The ongoing evolution of aircraft engines was punctuated by a revolution in development during the two World Wars of the 20th century. These conflicts greatly accelerated the development of more powerful and reliable engines. This “arms race” of engines was critical to those engaged in aerial combat where a few more horsepower could mean the difference in life and death.

Reciprocating engines were the standard through the first half of the 20th century and through both wars. This changed however in a very dramatic way with the introduction of the jet engine in the waning months of WWII. Both allied and Axis countries were perfecting this new type of propulsion in those last few months, and this ushered in a new era in aircraft engines that would forever change air warfare, not to mention civilian air travel. We have some great interactive examples of both reciprocating and jet engines in the display.
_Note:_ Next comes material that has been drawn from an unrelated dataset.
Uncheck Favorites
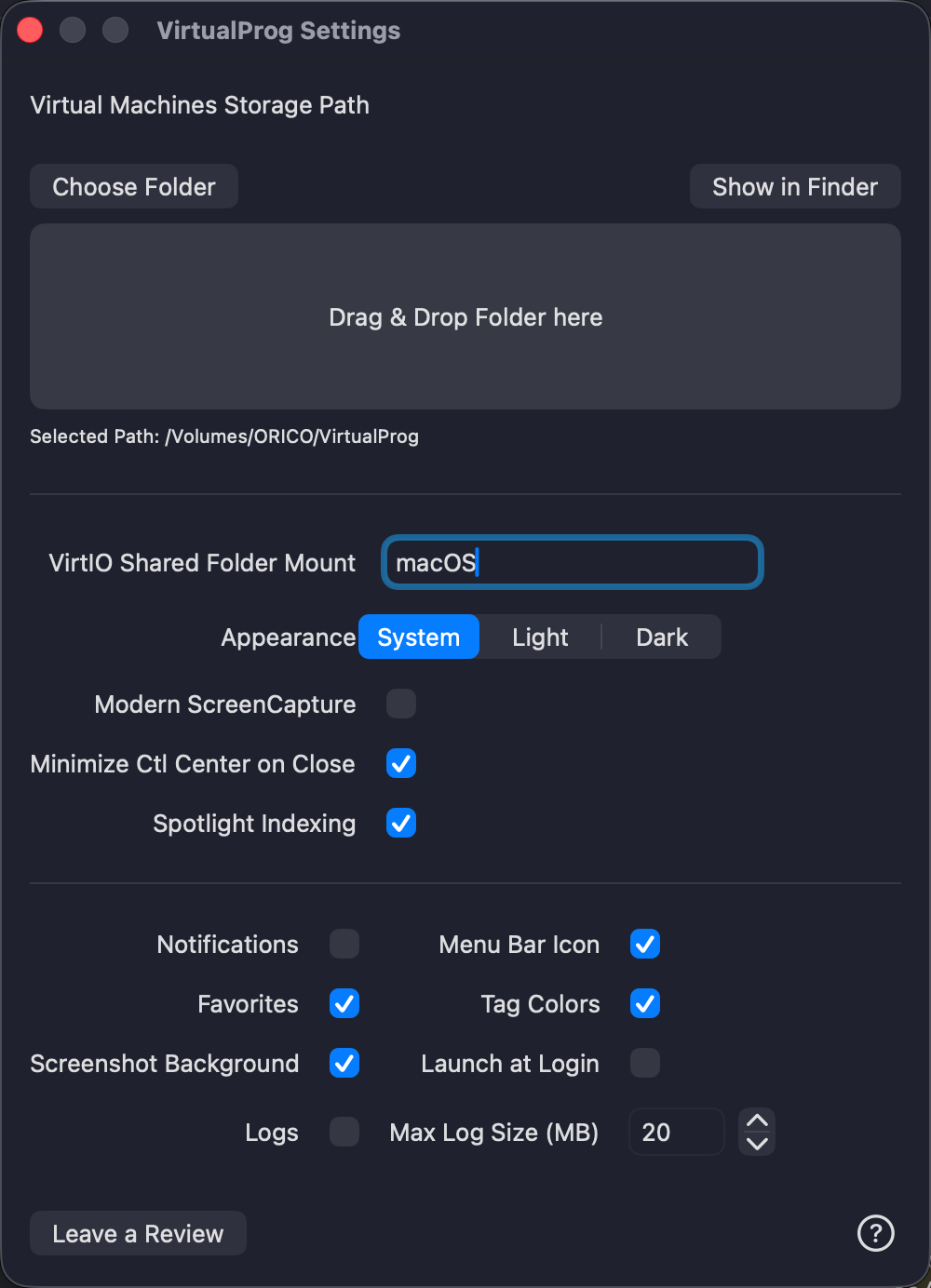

As I mentioned, our volunteers can do just about anything when handed the task of preparing an engine for display. They get very excited when we discuss their next project and give them a box of parts that were at one time a running engine. At some point later on, they come to me and ask me to look that the finished product. I guess we shouldn’t be amazed at their stunning work, but knowing what an engine looked like when it came in, and the contrast to their finished product, it always amazes us.

The Museum has many engines down in our restoration basement and will be changing out them out from time-to-time so more of the work of the volunteers can be seen by our guests. Please come by and take a look at the new display (near the Museum exit at the back entrance to the Gift shop) and give us your feedback. We have a couple of videos playing along with the engines on display, and hopefully they will enhance our visitors experience and understanding of this critical aspect of the aviation industry.